Antonio Prata (Receita)

Fazer um texto não é difícil. Como tudo na vida, basta que sigamos um método. Depois de muitos estudos sobre o assunto, tendo consultado desde os mais ancestrais pergaminhos ciganos da Checoslováquia até as últimas pesquisas científicas norte-americanas, juntei conhecimento suficiente para produzir um pequeno tratado sobre o tema. Se o publico aqui não é por vaidade ou capricho, mas porque acho que todo conhecimento deve ser compartido. Dessa forma, tenho esperança, chegará o dia em que todo o saber humano poderá ser reunido e centralizado em um único programa de computador, ou software — que é o termo correto — e vendido a preços módicos nas bancas de jornal, postos de gasolina ou virão grátis nas compras acima de 50 reais nos supermercados Mambo(*). Aí vai, portanto, a minha modesta contribuição.

Como escrever um texto

Assim como para fazer uma sopa é preciso, antes de mais nada, escolher os ingredientes, para escrever um texto é necessário, primeiramente, selecionar as palavras que vamos usar. Se para os ingredientes da sopa vamos ao mercado, para encontrarmos as palavras recorremos ao dicionário.

Algumas considerações desnecessárias (porém interessantes)

O dicionário é superior ao mercado em muitos aspectos. Em primeiro lugar, porque no dicionário o preço das palavras não cresce a cada dia — como ocorre com os legumes no mercado —, posto que todas são de graça. Ademais, os dicionários podem ser guardados na estante da sala, o que seria impossível de se fazer com um mercado — não por sua forma, muitas vezes retangular como os dicionários, mas devido ao tamanho (mais provável seria guardar a estante da sala no mercado, mas isso seria inútil tendo em vista que nosso objetivo não é dar cabo da estante e sim escrever um texto). Há uma diferença básica entre os mercados e os dicionários: se nos primeiros os produtos entram novos e saem assim que fiquem velhos, no segundo não se encontra um só artigo novo, pois ser velho é condição sine qua non para estarem ali. Apesar das considerações anteriores, é impossível provar logicamente a superioridade de um mercado sobre um dicionário ou vice-versa. Prova disso é que podemos tanto encontrar dicionário em um bom mercado, como mercado em um bom dicionário. Assim sendo, deixemos de lado essas comparações inúteis e voltemos ao tema em questão: como escrever um texto.
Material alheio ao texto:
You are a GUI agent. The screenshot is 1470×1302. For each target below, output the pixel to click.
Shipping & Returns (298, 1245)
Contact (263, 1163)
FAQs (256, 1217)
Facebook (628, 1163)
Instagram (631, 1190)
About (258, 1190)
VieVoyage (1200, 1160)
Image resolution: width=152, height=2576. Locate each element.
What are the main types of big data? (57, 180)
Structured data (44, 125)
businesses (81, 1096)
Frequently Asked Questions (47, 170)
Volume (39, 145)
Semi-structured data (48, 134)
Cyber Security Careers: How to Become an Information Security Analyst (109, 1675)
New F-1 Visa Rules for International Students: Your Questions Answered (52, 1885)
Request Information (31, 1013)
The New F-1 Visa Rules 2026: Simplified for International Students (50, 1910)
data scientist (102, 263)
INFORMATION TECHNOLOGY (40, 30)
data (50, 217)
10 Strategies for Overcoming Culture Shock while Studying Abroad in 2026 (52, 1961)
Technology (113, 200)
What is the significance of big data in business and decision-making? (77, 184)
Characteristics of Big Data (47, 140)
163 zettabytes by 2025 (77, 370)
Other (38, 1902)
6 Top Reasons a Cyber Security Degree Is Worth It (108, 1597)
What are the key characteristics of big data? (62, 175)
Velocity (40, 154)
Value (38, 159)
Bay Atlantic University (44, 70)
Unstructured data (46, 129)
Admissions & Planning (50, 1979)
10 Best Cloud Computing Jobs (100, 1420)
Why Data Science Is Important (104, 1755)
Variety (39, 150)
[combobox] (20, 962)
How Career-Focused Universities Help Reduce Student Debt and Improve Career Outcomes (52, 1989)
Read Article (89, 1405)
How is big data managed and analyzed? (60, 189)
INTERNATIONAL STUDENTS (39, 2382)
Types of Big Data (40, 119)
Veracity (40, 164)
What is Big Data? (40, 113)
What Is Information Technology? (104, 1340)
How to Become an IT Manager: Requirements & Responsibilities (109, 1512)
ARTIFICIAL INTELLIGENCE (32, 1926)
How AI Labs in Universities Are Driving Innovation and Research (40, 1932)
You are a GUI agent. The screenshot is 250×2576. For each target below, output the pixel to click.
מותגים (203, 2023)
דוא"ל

Agora sim, como escrever um texto, parte I: Ritmo

Tanto os pergaminhos ciganos da Checoslováquia como os cientistas norte-americanos estão de acordo em um ponto: um texto deve ter ritmo. Por isso, uma vez aberto o mercado, perdão, o dicionário, é importante ter em mente que um bom escrito leva um número equivalente de palavras pequenas, médias e grandes. Um método infalível na hora de separar as palavras é, sempre que escolhermos uma curta, como chá, lua ou oi, buscarmos imediatamente uma comprida, como halterofilismo, mononucleose ou antropomorficamente.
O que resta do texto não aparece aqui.